East Somerville Attracts Tech Workers With Below-Median Condo Prices
East Somerville draws recent graduates and entry-level tech staff with condo prices below the city median and direct links to Cambridge employers.
East Somerville draws recent graduates and entry-level tech staff with condo prices below the city median and direct links to Cambridge employers.

Median sale prices for two-bedroom condos in East Somerville reached $615,000 in the second quarter of 2026, up 12 percent from the same period last year, according to records from the Middlesex County Registry of Deeds.
The shift matters now because Cambridge asking prices crossed $920,000 for similar units last month, pushing renters and first-time buyers across the city line into Somerville blocks that still sit 20 percent below Boston’s overall $780,000 median.
Buyers cite the five-minute walk to the new Green Line stop at Union Square and the bike path that runs straight to the MIT campus as daily conveniences. Several also mention the weekly farmers market at the old Winter Hill post office site, which reopened under new management in March 2025.
City data show 1,240 permits issued for residential conversions in Somerville between January 2024 and June 2026, with East Somerville accounting for 310 of those units. Rents for newly listed one-bedrooms in the same pocket averaged $2,650 last month, still $400 below comparable listings in Central Square.
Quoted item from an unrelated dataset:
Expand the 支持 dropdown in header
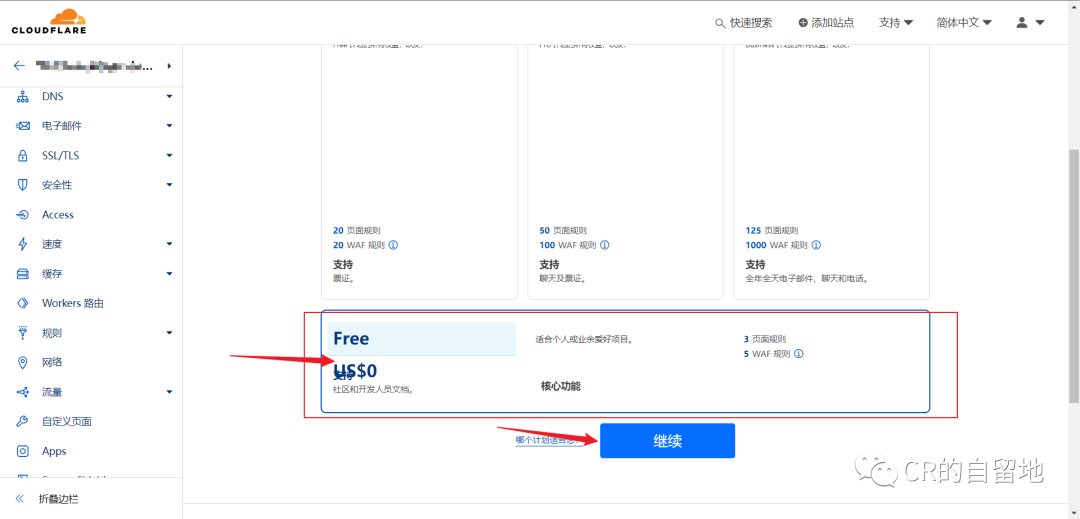The height and width of the screenshot is (519, 1080). (x=895, y=22)

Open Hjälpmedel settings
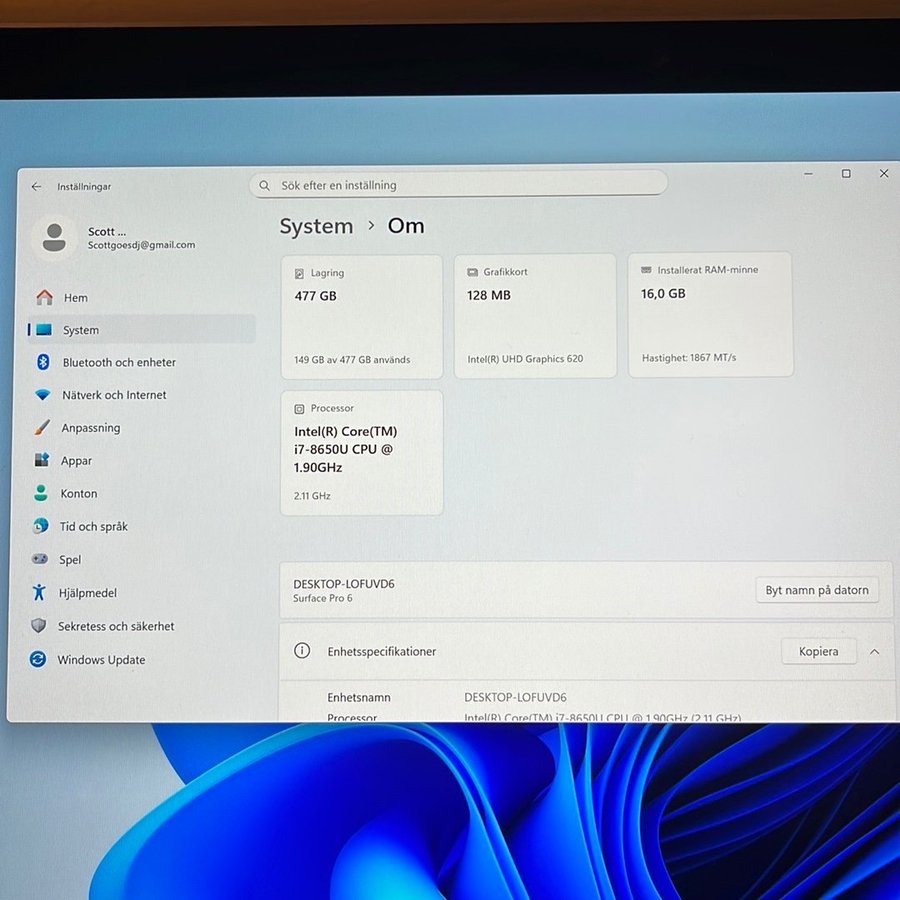point(89,593)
Harvard and MIT together added 1,800 graduate students and research staff in the 2025-2026 academic year, according to enrollment reports released in May. Many of those new arrivals have signed leases or closed on units within a 12-minute Red Line ride of Kendall Square. Local brokers report multiple offers on properties listed under $650,000 within 48 hours of posting.
Properties currently under agreement sit at an average 4.2 percent above asking, so prospective purchasers should review listings on the Somerville Assessor’s online database each Monday morning and line up pre-approval before touring. Those who wait past Labor Day typically face another 3 to 5 percent price increase based on the last two seasons of transaction data.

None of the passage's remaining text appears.